Las dos actrices merecerían una nota aparte para exaltar su belleza, su talento y su coraje. Adèle Exarchopoulos surge en el firmamento del cine con una convicción triunfal: su espléndido rostro, su mirada melancólica, su boca entreabierta y su nariz perfecta se conjugan en una actuación de una potencia arrolladora. Luego de Sara Forestier y Hafsia Herzi, ésta es la tercera vez que Abdel crea una actriz incandescente. Léa Seydoux iguala su sensualidad y le añade una dimensión perturbadora. El cineasta filma a sus dos musas como un pintor en un estudio de rostro-paisaje. Las líneas de guión son claras y legibles, pero la longitud y el increíble grado de encarnación de las escenas más banales devuelve toda la complejidad de la experiencia real. Sobre los primeros planos de los rostros percutidos, las superficies expresivas poseen infinitos matices.

La Vida de Adèle es también una victoria de la integración republicana. No es casual que esta obra maestra tan francesa, dedicada a los sentidos y a la libertad de los individuos y bañada de grandes referentes culturales como Marivaux, Picasso y Sartre, esté firmada por un cineasta nacido en Túnez en un medio popular. La escuela pública, un universo simbólico que ya estaba presente en su cine, resulta fundamental para escaparle al determinismo social. El descubrimiento a través de la literatura determina la experiencia real, cada comentario de texto se refleja en el estado del personaje. Una de las grandes ideas de la película es multiplicar a los profesores de francés en las distintas clases, como si cada texto creara el cuerpo específico para portarlo. El “soy mujer” de Mariveaux prefigura la metamorfosis de la protagonista, la predestinación del encuentro en La Princesa de Clèves anticipa el momento en que Adèle se cruza por primera vez con Emma. Para Adèle, la literatura es una señal que acompaña personalmente su eclosión.

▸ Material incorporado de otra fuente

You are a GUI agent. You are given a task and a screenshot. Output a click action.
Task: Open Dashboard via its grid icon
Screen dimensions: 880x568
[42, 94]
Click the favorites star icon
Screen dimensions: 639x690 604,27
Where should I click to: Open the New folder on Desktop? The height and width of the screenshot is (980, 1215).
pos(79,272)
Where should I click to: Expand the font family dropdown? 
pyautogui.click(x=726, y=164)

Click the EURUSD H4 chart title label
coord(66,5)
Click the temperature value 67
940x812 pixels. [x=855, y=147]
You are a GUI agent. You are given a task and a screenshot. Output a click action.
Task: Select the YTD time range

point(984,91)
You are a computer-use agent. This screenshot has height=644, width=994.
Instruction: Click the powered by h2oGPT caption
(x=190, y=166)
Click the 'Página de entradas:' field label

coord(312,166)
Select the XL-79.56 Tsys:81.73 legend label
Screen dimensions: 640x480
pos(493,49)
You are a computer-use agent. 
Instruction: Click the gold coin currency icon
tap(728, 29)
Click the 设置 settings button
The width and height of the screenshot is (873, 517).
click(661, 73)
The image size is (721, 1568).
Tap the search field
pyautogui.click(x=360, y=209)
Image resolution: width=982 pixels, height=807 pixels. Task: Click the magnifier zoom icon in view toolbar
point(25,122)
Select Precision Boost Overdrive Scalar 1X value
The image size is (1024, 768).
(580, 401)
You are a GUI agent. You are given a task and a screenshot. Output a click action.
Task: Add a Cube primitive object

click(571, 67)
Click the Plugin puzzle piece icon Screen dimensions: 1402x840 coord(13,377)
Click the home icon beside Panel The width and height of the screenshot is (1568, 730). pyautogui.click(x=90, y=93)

En la superficie hay una novela de aprendizaje con sus primeras veces y sus ritos de pasaje, pero en las películas de Kechiche la asimilación del saber es una experiencia inquietante en sí misma. El relato iniciático comienza entre las cuatro paredes del aula y no termina muy lejos. La sola certeza adquirida por Adèle en el recorrido es que el único lugar dónde alcanza una forma de plenitud y realización es precisamente la escuela. Adèle Exarchopoulos resulta especialmente brillante cuando traduce la euforia que un relato debe despertar en los niños. La escuela en el cine de Kechiche es la matriz y también el refugio.

El arte, en cambio, vampiriza. En el comienzo de la segunda parte, Emma pinta a Adèle desnuda. El caballete las separa, marca una distancia que irá creciendo y que culminará en la escena final, donde el cuadro permanece pero el modelo se eclipsa. El cine de Kechiche está poblado de modelos vírgenes de toda representación, jóvenes actrices reveladas por sus películas. La Vida de Adèle es una puesta en abismo sobre la crueldad de esta relación, la obra abraza al modelo pero lo elimina. Como en Juegos de amor esquivo, la película se cierra sobre un personaje que se aleja, al que lo llaman pero no se da la vuelta. Tanto Krimo como Adèle salen un poco aturdidos de la gran ficción donde todo se confunde: el amor y el arte, la verdad y el simulacro. No tenemos la certeza de que hayan aprendido algo, pero la experiencia fue fulgurante. Nosotros también salimos de la sala deslumbrados por la belleza, la intensidad y la nobleza de una película imposible de agotar en una visión o en una crítica.